Reacting to reports that Democratic presidential candidate Sen. Bernie Sanders (I-VT) told fellow presidential hopeful Sen. Elizabeth Warren (D-MA) that a woman can’t win the race, The View co-host Meghan McCain said on Tuesday that Sanders “has a problem with women” and that she doesn’t “want another misogynist in the White House.”
At the top of Tuesday’s broadcast of ABC’s chatfest, the table discussed the fallout from the story, which dropped a day before Tuesday night’s Democratic primary debate. Sanders has denied that he made the comment to Warren, while the Massachusetts senator insisted in a statement that it did happen.
Co-host Sunny Hostin said she doesn’t “doubt that he perhaps said that.”
“Because when you read Hillary [Clinton]’s book, she does say that all of the innuendo and all of the Bernie Sanders attacks really led the way and paved the way for Trump calling her ‘Crooked Hillary,’” Hostin added. “So she thinks Bernie’s attacks really harmed her.”
McCain, meanwhile, insisted that this is a big story because Sanders “hurt Hillary Clinton so much in the last election.”
She went on to say that while Sanders has a “good reputation” in Washington and is known as being congenial, “his supporters have a bad reputation—meaning the ‘Bernie bros.’”

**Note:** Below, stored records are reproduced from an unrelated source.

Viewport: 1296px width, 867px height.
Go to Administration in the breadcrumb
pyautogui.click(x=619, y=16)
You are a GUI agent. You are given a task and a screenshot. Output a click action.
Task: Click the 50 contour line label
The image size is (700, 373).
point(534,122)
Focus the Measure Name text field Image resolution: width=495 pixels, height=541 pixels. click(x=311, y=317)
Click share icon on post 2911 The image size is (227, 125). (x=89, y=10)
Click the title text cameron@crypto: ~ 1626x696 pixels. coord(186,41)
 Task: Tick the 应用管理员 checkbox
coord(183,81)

“It’s actually one of the few things that really connects liberal pundits and conservative female pundits together is just a level of misogyny—look at Twitter, and some of the accounts they do—directed towards specifically women, women in politics, and women in political commentary,” she continued. “I’m sure I’ll have my Twitter lit up on fire because of this, but he has a problem with women.”
As the other women at the table agreed with her, McCain added that Sanders has had that problem for a “long time” while noting that “all’s fair in love and war” when it comes to Warren’s team likely dropping this story now.

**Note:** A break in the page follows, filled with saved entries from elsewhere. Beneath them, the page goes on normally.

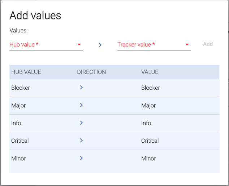The image size is (229, 186).
Task: Select the Info hub value cell
Action: (16, 123)
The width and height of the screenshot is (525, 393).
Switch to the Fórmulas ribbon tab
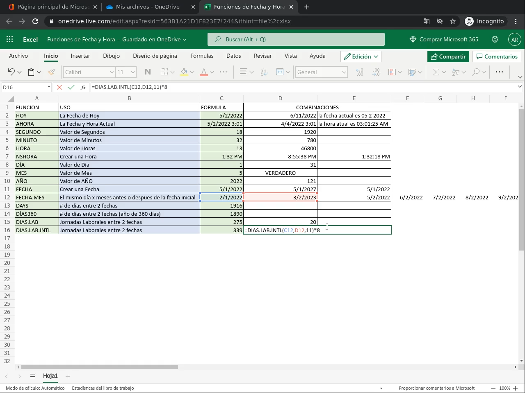[x=202, y=56]
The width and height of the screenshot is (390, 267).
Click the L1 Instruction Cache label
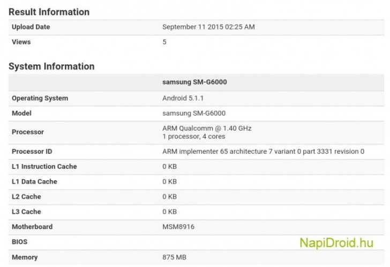44,166
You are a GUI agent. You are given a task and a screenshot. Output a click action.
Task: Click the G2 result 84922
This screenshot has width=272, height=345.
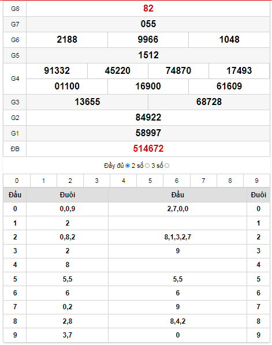(148, 117)
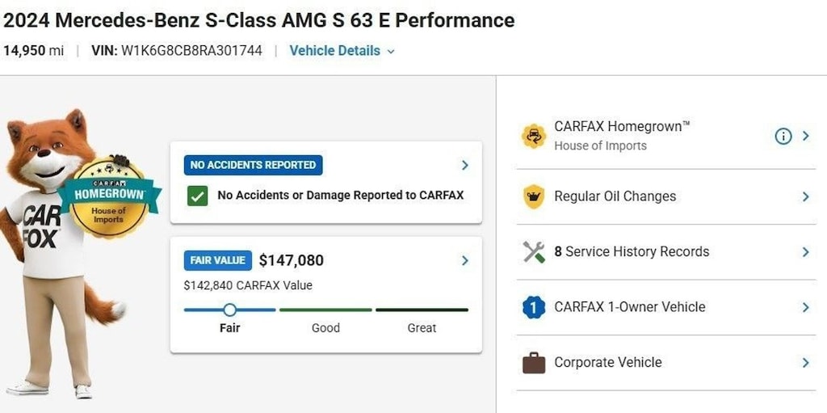Select the Corporate Vehicle text link
The image size is (827, 413).
click(x=607, y=363)
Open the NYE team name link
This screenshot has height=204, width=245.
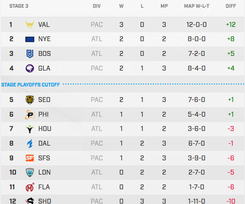click(x=44, y=39)
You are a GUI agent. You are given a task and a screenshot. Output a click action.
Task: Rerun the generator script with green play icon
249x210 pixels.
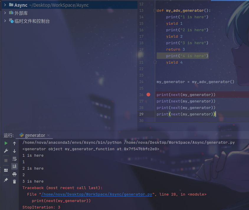6,143
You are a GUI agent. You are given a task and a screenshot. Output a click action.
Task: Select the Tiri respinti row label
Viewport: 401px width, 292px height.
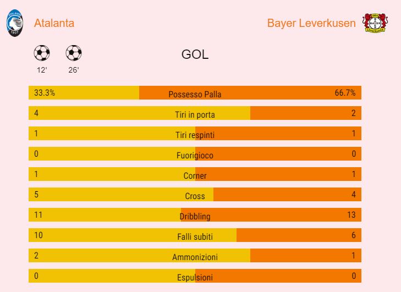point(195,135)
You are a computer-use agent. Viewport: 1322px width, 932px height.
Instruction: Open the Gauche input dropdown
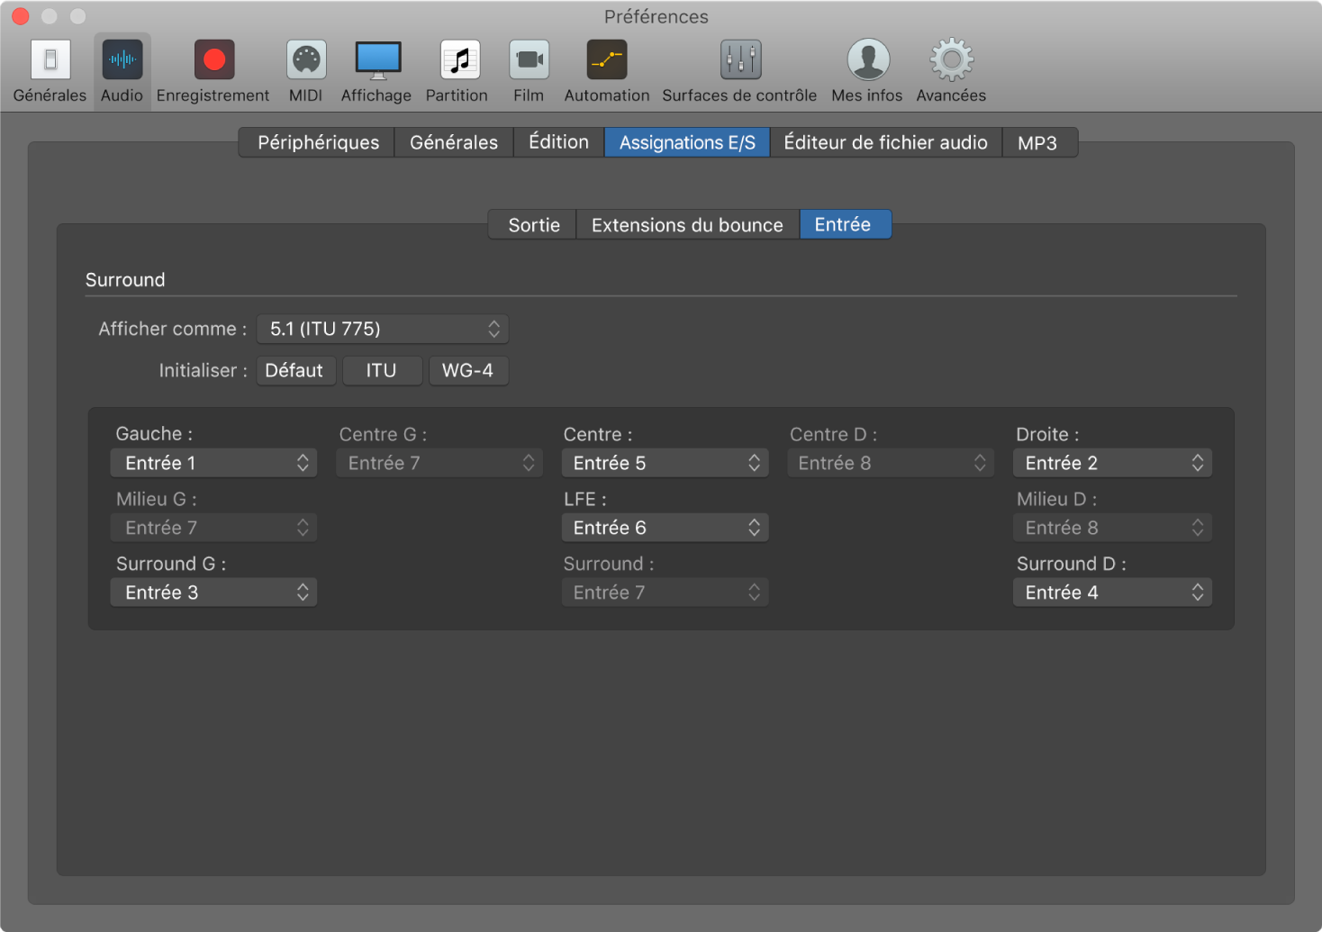213,463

“I don’t want another misogynist as president,” the conservative host proclaimed to applause. “Women in this country are sick of it, and I have always thought he has had a problem with women.”
The rest of the panel, meanwhile, would go on to express their concern over Sanders and his supporters potentially creating a rift during the Democratic nomination process, adding that they are worried that it could result in a fractured convention.